Your solution for Problem 1 is correct and efficient. You have correctly implemented two binary search functions to find the first and last occurrences. The code is clean and readable. Well done!

One suggestion for improvement: you can optimize the search for the last occurrence by starting from the first occurrence found (if it exists) instead of starting from the beginning. For example, if you have found the first occurrence at index first, then you know the last occurrence must be at first or to the right. So you can call rightBinary with low = first instead of low = 0. This might reduce the number of comparisons in some cases.

Also, note that in the leftBinary function, the condition if mid == low or nums[mid-1] != nums[mid] is correct. However, using mid == 0 (as in the reference solution) is equally clear and might be slightly more straightforward. Similarly for rightBinary, you can use mid == len(nums)-1 but your condition mid == high is also correct because the high passed in is the last index of the current segment. Since the initial call passes the entire array, it is correct.

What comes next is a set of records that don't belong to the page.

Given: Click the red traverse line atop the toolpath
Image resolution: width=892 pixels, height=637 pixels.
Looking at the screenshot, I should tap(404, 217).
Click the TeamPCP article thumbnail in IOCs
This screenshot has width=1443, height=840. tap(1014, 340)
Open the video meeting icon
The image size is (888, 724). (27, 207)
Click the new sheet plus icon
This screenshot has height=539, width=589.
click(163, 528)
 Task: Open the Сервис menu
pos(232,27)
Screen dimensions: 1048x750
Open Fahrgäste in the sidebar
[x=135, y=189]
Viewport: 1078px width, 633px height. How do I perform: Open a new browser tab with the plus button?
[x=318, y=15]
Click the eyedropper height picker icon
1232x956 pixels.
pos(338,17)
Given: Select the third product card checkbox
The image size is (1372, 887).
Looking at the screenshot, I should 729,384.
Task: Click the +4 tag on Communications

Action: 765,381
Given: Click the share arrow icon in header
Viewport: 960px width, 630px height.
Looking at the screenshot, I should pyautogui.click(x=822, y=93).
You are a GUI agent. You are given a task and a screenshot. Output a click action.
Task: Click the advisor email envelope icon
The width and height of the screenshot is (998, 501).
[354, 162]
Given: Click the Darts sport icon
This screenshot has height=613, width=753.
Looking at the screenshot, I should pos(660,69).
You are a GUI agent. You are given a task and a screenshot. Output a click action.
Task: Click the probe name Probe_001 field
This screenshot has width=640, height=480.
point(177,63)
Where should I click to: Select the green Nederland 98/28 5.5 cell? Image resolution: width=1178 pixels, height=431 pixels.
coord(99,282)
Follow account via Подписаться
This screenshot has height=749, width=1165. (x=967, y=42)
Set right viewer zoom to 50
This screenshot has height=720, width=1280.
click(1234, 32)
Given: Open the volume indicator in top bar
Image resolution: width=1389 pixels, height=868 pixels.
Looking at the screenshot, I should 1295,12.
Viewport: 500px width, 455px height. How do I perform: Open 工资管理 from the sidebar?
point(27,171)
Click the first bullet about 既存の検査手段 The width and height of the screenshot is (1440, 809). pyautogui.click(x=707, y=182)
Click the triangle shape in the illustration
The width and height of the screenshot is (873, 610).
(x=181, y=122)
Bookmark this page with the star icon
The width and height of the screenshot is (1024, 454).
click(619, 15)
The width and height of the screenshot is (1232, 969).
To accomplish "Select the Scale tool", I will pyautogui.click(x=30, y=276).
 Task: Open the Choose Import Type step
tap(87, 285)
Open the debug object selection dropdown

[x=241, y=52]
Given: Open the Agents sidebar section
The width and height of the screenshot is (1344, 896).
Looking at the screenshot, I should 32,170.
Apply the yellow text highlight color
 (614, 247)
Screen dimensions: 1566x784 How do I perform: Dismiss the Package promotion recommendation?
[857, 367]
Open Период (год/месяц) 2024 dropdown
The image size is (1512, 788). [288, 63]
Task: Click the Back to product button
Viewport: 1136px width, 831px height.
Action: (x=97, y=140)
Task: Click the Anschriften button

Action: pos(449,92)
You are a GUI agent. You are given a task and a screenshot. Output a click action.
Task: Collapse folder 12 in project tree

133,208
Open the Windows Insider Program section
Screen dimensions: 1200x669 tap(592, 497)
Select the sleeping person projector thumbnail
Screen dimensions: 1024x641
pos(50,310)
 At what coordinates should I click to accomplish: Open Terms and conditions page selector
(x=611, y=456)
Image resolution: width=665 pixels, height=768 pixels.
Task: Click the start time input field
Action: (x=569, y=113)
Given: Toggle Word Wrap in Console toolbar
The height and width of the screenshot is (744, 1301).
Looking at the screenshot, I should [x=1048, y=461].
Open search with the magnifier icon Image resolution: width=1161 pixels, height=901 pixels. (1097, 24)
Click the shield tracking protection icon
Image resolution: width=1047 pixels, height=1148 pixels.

Overall, your solution is excellent.

[super30admin]

Your solution for Problem 1 is correct and efficient. Well done! Here are a few points to consider:

• The code is clean and easy to understand. The use of helper functions for the left and right binary searches is a good approach.
• One optimization you could make is to use the first occurrence index as the starting point for the right binary search. Currently, you are searching the entire array for the right boundary. Since the array is sorted, the last occurrence must be at or after the first occurrence. So, you can call self.rightBinary(nums, first, high, target) where first is the result from leftBinary. This might reduce the search range for the right binary search.
• In the condition if mid == low or nums[mid-1] != nums[mid], it is correct, but note that if mid is 0, then mid-1 would be out of bounds. However, you have mid == low which in that case would be true (since low is 0), so it avoids the index error. This is safe. Similarly for the right binary search.
• For consistency, you might consider using the same variable names as the reference solution (e.g., first and last) but this is minor.

Overall, your solution is excellent. Keep up the good work!